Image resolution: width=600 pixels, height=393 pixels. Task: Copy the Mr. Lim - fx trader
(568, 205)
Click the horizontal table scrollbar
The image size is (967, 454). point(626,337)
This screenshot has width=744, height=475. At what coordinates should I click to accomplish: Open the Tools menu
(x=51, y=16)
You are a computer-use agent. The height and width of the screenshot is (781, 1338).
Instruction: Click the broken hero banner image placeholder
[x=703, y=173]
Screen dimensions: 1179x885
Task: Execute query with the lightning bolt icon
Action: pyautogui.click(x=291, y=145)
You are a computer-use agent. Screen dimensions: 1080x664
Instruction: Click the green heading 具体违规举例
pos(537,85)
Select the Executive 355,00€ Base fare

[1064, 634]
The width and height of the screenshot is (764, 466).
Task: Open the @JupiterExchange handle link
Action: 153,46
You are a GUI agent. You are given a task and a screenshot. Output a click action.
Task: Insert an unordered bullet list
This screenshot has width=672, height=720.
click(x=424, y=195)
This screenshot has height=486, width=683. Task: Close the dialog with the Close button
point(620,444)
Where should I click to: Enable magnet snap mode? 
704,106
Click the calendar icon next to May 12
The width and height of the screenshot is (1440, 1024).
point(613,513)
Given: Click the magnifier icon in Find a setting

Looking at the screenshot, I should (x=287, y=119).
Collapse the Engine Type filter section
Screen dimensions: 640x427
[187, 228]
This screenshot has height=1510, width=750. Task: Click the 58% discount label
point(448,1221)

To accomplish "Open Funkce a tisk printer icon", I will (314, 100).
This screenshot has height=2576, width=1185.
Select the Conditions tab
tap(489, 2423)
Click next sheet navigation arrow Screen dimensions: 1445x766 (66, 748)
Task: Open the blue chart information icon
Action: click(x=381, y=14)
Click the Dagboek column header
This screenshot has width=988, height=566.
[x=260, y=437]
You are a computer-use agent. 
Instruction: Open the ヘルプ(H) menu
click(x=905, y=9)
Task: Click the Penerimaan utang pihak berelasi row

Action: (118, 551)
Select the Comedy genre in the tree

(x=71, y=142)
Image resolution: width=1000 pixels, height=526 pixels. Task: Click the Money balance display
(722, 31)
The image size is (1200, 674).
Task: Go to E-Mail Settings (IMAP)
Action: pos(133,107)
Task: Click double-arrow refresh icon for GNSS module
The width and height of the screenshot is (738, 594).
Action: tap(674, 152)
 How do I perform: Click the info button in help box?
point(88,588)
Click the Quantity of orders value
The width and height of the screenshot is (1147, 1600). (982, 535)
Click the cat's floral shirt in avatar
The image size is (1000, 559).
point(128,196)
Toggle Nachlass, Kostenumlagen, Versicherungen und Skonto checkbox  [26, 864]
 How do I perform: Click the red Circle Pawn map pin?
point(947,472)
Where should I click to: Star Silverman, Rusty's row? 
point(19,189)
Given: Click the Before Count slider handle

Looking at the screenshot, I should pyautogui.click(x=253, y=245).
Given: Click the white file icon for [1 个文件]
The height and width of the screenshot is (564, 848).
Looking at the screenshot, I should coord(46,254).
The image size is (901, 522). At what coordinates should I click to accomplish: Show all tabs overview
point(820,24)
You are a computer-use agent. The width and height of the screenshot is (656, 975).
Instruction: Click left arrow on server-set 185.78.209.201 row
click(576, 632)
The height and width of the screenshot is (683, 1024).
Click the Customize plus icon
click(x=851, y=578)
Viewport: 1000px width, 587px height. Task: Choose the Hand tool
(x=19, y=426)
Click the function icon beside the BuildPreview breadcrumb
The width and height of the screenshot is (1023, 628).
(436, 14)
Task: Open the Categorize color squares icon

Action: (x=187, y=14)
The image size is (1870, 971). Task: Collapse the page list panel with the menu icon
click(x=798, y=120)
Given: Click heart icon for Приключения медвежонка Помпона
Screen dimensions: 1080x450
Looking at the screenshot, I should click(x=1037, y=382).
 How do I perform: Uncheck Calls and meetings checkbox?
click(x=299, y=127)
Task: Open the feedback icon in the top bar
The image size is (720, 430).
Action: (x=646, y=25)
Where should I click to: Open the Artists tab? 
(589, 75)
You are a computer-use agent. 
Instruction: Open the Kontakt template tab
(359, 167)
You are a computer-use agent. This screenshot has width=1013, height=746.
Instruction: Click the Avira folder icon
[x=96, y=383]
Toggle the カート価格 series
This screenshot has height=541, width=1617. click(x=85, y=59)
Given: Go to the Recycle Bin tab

## Description of the task
Of the entries above, repeat exactly the lines between the line with "Given: Click heart" and the line with "Task: Open the feedback icon in the top bar", inclusive, and no others.

## Written response
Given: Click heart icon for Приключения медвежонка Помпона
Screen dimensions: 1080x450
Looking at the screenshot, I should click(x=1037, y=382).
 How do I perform: Uncheck Calls and meetings checkbox?
click(x=299, y=127)
Task: Open the feedback icon in the top bar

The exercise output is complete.